He plays these wonderful word games. So we will have something like the next sentence is a lie, the preceding sentence is true. It's like Lewis Carroll, he actually uses two words, "beamish" and "slithy", which are nonsense words that Lewis Carroll created, and uses them as though like idiomatic speech. It's a beautifully written book, and not derivative of anyone.

KIRSTY WARK:
Where the others would have a straightforward narrative, he throws these fantastical dream sequences in, in the middle, all the way along. Does that work?

AKARIM JIVANI:
It worked for me. It's written like the classic American novel, it uses a lot of classic American novel devices. He uses lists, which William Burroughs used a lot, which Tom Robinson used. I counted, at one point, he tells you about 33 ways to fix a cockfight, and 44 ways how to use corrupt money.

KIRSTY WARK:
The pages about the cockfight go on and on, and you have the scene between Patsy and Bindy, this big row. That, for me, was in need of a good editor. I thought it was too dense.

ROSIE BOYCOTT:
I agree. I hadn't read the whole of the series, so there were a lot of characters who were unfamiliar to me, and I found myself seeking out what seemed to me the central narrative, which was Roscoe's story, Elijah's suicide, his love affair with Veronica, and then this wonderful story about the paternity of the boy.

When I got to those points I sighed with relief, because I thought, "I am in territory that I understand." Then you move off into these legions of people who all seem to have weird and strange jobs.

You got a wonderful sense of this small-time corruption, and everybody being able to buy anybody, run anything, do anything, have cockfights, do all these illegal things. But I was glazing at certain points.

I found it quite hard work to get through. It's not a book that I would necessarily recommend to someone to say, "You're going to have a really good read with this", because there are just too many parts where I felt a bit lost.

KIRSTY WARK:
Paul, did you feel that William Kennedy has these characters going round in his head on a daily basis?

PAUL MORLEY:
I am quite glad that you can read this in isolation from some of the other books, because it did take a lot of stamina to get through, because this world that he's created is so compact, and so full of facts.
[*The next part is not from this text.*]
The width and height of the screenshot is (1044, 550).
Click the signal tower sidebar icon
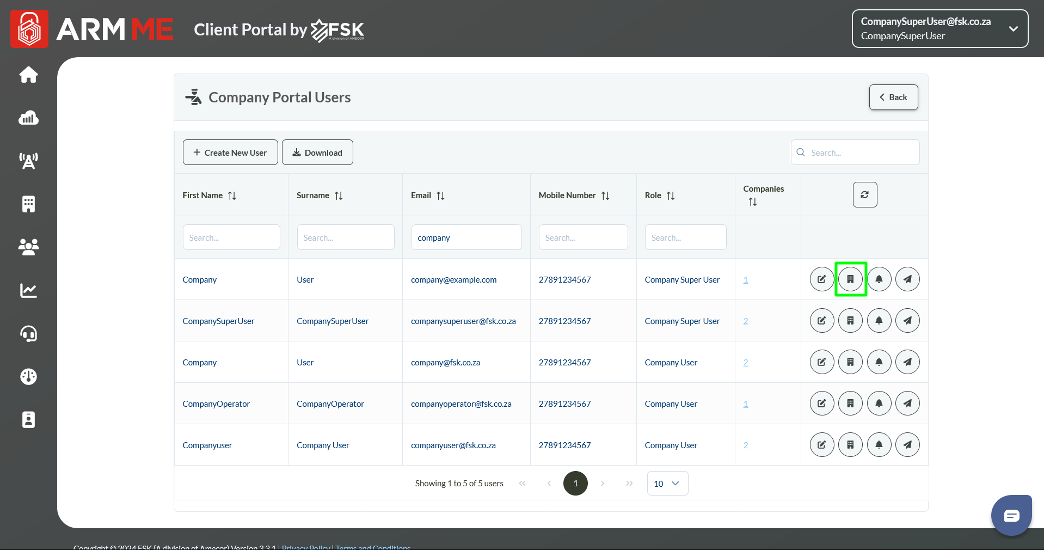coord(28,161)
Every character that comes along, he very swiftly and very brilliantly, but ultimately quite exhaustingly, gives you a biography of who they are, where they've come from, what they've done. There's so many names that it becomes biblical. You think, "Where am I, what's going on?"
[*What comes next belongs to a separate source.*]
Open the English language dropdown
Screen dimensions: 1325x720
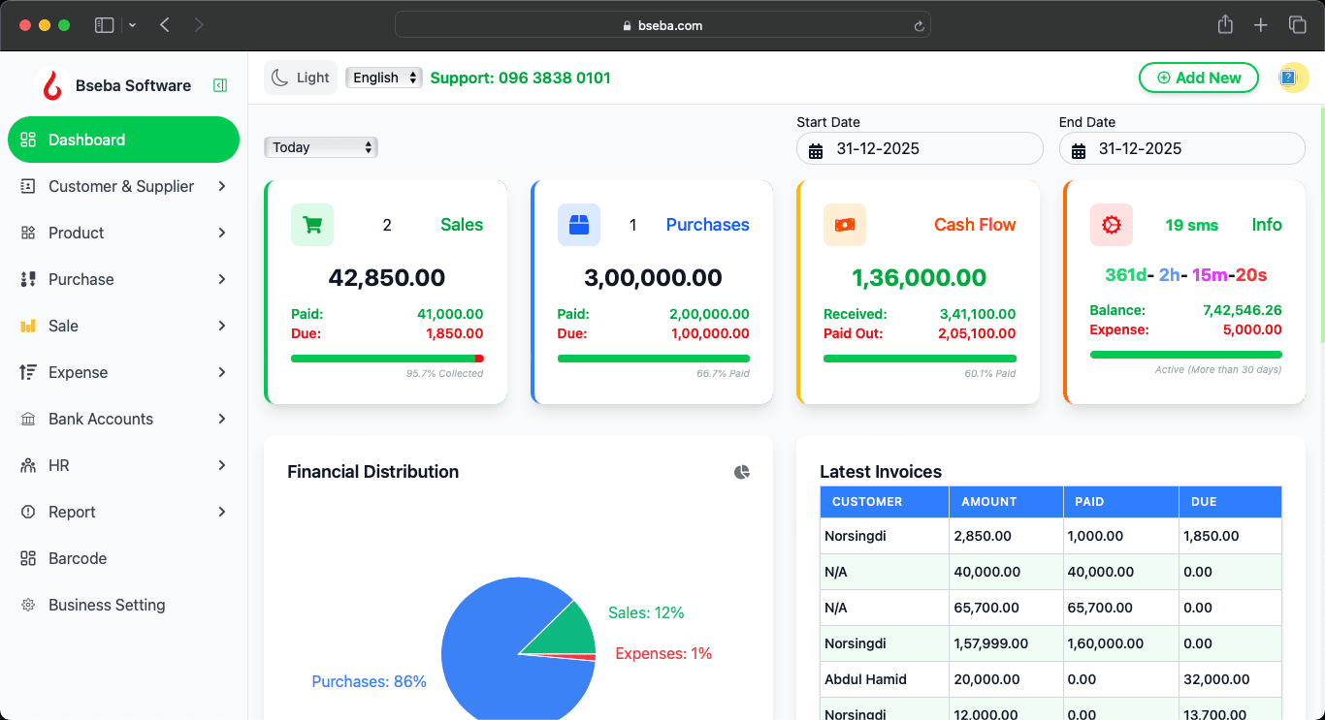[x=384, y=78]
It's interesting, compared to the Pedro Almodovar film we've just seen, the way Pedro dealt with time so beautifully. In here it becomes a little bit of a mush.

I did feel it was Raymond Chandler, but given the licence of how you can write about certain things with a late 20th century, early 21st century sensibility, so it could be more pornographic and explicit.

Ultimately, what was happening for me is that everything was drifting off behind me as I went through it. It was so hard to keep hold of everything that it was dissolving behind me.

At the end, I thought there was such effort to set this up, that in the end I don't get a great sense of liberation and meaning about what this book is about, other than the obvious, that behind the scenes of the political world, it's really corrupt, and we are only meant to see it without the spin.

KIRSTY WARK:
The women are either these perfect, unattainable creatures, or essentially kinds of sluts.

ROSIE BOYCOTT:
There is nothing in between.

AKARIM JIVANI:
They are Madonnas or Magdalens, and that is a problem. He finds it very difficult to write about women. I thought the point where it really didn't work was when he was writing about love.

It goes, "Thee...Thou...and then her jacket slid off". You think, "Huh?" Coming back to Paul's point, you don't have to retain it all. It's a very dense novel, and I found it incredibly rich, and I didn't feel I had to hold on to everything all the time.